• _Data excerpts_:

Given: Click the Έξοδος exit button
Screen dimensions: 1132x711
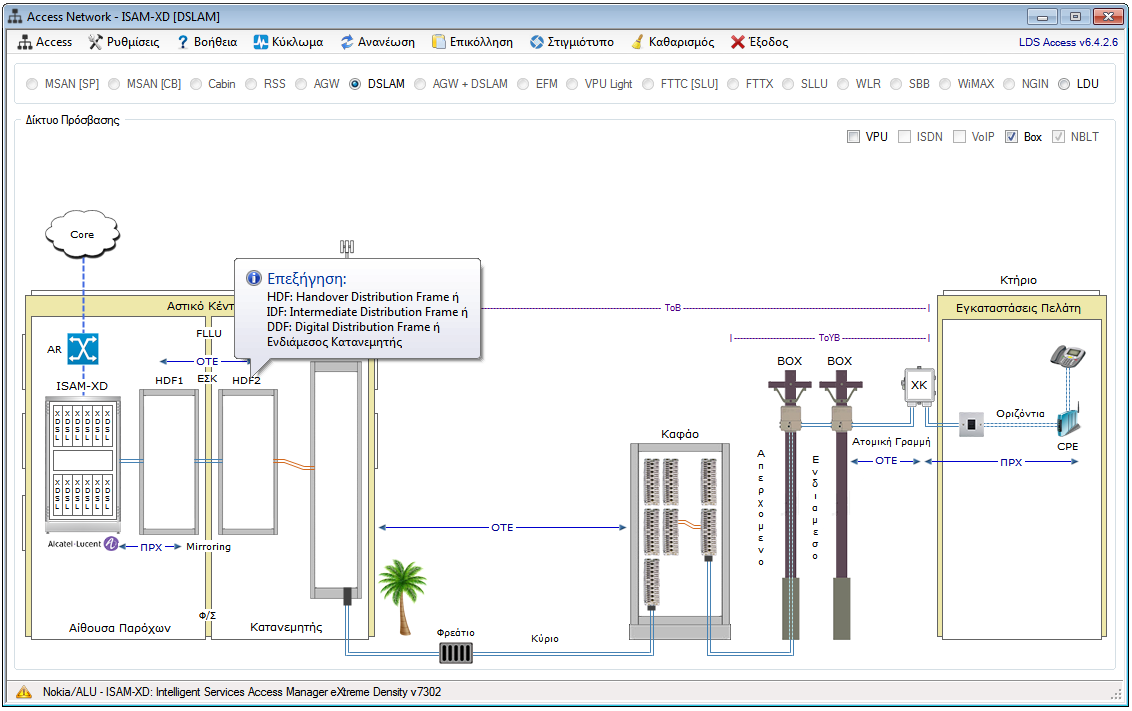Looking at the screenshot, I should pos(759,42).
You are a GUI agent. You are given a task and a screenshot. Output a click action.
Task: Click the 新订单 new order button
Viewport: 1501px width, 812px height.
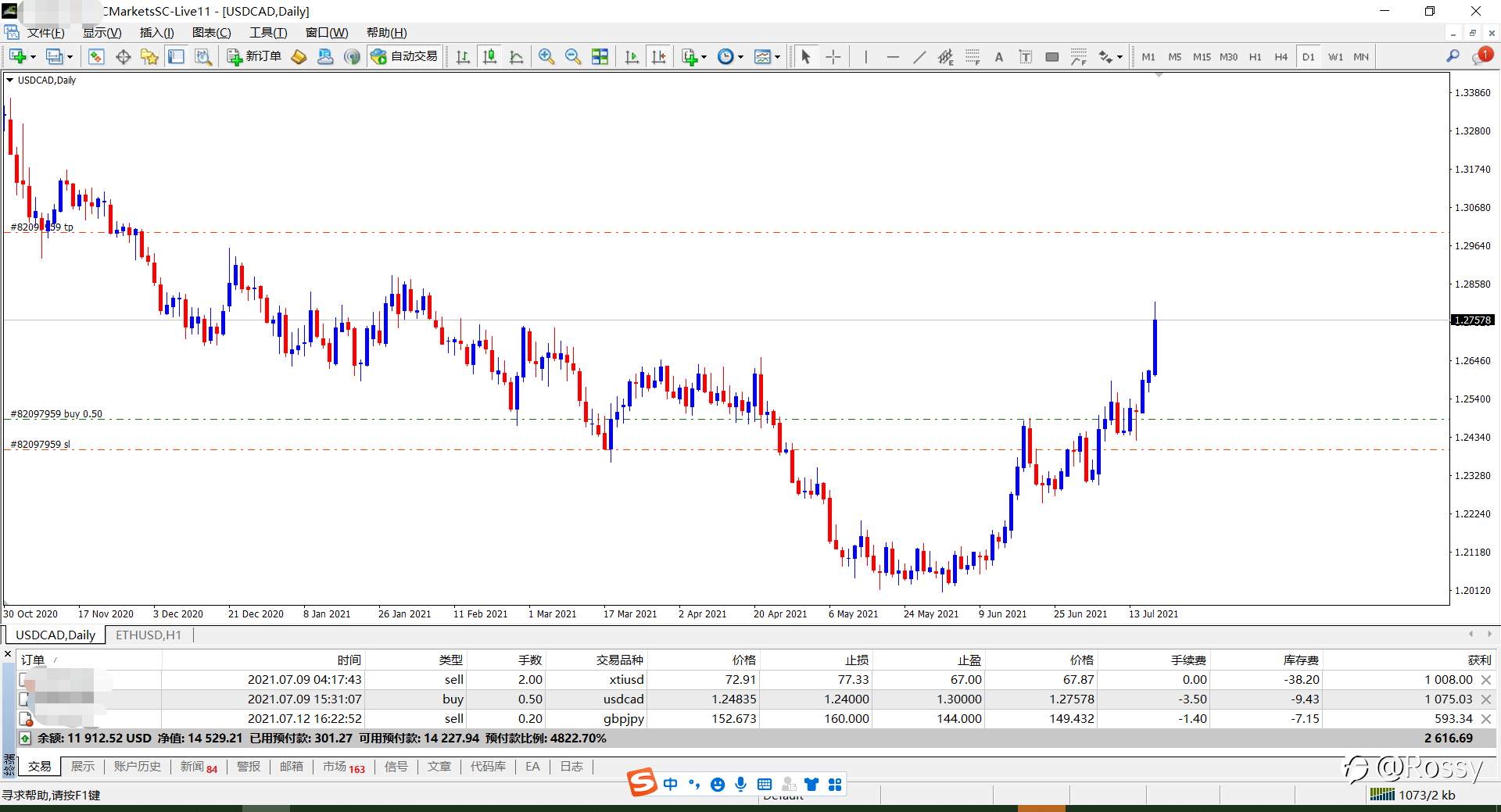point(254,56)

• _Directions for this task_: Reproduce the records above, replacing each occurrence of "button" with "control" and leaving everything else as it stands. Omit the pictures from your reproduction.

• _Exercise result_:
Given: Click the Έξοδος exit control
Screen dimensions: 1132x711
Looking at the screenshot, I should pos(759,42).
You are a GUI agent. You are given a task and a screenshot. Output a click action.
Task: Click the 新订单 new order control
Viewport: 1501px width, 812px height.
point(254,56)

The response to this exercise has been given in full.